> _EXCERPTED TEXT_
As closing keynote speaker at the 27th Institute for Healthcare Improvement (IHI) Annual Forum this past December, Don Berwick, former head of the Centers for Medicare & Medicaid Services and senior fellow with IHI, suggested that “relationships will be the foundation of health care’s new age.” “It’s not power or accountability or reward or punishment or score sheets or metrics or profit for its own sake. It’s a search for meaning in the value of the person who has come to honor us with his or her quest for some help.” Dr. Berwick went on to lay out nine steps for moving into what he called “the moral era.”
- Stop excessive measurement
- Abandon complex incentives
- Decrease focus on finance
- Avoid professional prerogative at the expense of the whole
- Recommit to improvement science
- Embrace transparency
- Protect civility
- Listen. Really listen
- Reject greed
Here at the PFCC Innovation Center of UPMC, we were immediately struck by the fact that the Patient and Family Centered Care Methodology and Practice (PFCC M/P) addresses every one of Berwick’s nine steps (Berwick says much more about each of them than the bullet list above – this more descriptive version is worth the read.)
Gaining the Patient-Family Perspective
For those of you who aren’t familiar with the PFCC M/P it is a simple and sustainable approach for viewing all care through the eyes of patients and families). A unique tool within the PFCC M/P is Shadowing — which is the direct observation of each step of patients’ and families’ journeys through the healthcare system. Shadowing is an interactive process wherein Shadowers collect both objective and subjective information – where the patient and family go, who they interact with, and for how long, as well as patients’ and families’ (and the staff’s) impressions, feelings, reactions, and suggestions.

> _PROMPT_
Pick up the piece on Don Berwick's "moral era" and the PFCC Methodology and Practice after its final sentence on Shadowing, and keep writing it in the same voice.

> _RECORD EXCERPTS_

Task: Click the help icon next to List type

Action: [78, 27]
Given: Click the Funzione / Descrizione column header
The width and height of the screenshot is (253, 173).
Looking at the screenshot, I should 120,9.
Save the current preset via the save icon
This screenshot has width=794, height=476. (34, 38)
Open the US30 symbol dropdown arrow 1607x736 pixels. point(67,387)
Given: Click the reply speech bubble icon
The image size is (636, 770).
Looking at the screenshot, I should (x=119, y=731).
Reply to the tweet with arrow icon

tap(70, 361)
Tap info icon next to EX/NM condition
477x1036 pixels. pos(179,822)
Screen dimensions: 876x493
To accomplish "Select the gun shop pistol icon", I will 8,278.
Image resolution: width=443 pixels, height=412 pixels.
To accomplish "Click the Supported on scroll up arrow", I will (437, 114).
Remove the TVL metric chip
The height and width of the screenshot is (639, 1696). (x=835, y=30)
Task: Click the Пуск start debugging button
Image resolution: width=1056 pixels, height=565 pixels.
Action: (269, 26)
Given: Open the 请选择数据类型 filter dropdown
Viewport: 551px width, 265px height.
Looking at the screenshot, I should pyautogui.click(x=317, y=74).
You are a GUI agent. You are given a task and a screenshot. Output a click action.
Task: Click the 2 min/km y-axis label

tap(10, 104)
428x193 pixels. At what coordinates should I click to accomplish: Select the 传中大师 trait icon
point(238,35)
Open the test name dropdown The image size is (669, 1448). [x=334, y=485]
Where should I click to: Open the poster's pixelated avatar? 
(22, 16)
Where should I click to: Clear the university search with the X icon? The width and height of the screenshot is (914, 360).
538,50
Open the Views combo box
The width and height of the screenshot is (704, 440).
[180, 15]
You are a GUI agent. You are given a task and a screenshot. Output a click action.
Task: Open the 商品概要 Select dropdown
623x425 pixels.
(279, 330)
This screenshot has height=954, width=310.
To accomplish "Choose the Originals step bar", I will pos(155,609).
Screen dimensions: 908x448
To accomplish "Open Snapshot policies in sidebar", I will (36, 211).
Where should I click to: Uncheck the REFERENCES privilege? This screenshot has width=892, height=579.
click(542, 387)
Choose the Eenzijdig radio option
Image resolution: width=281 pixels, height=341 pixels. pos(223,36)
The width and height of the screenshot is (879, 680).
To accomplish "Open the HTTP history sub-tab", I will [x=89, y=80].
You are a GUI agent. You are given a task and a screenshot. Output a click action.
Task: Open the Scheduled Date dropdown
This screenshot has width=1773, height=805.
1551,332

> _RESULT FOR THIS EXERCISE_
Full Partners in Care Design
Shadowing enables true co-design with patients and families as full partners. It is during Shadowing that we identify what actually matters to patients and families at each step of care delivery. Then care teams representing every function and level of staff (which breaks down the silos so ubiquitous in healthcare) collaborate to close the gaps between the current and ideal state of care delivery, as prioritized by patients and families. It’s a simple and sustainable approach to transforming care delivery; the sustainability is built in as Shadowing is repeated periodically over time to continually identify new actionable opportunities for improvement. Indeed, many PFCC Working Groups have been active for over eight years.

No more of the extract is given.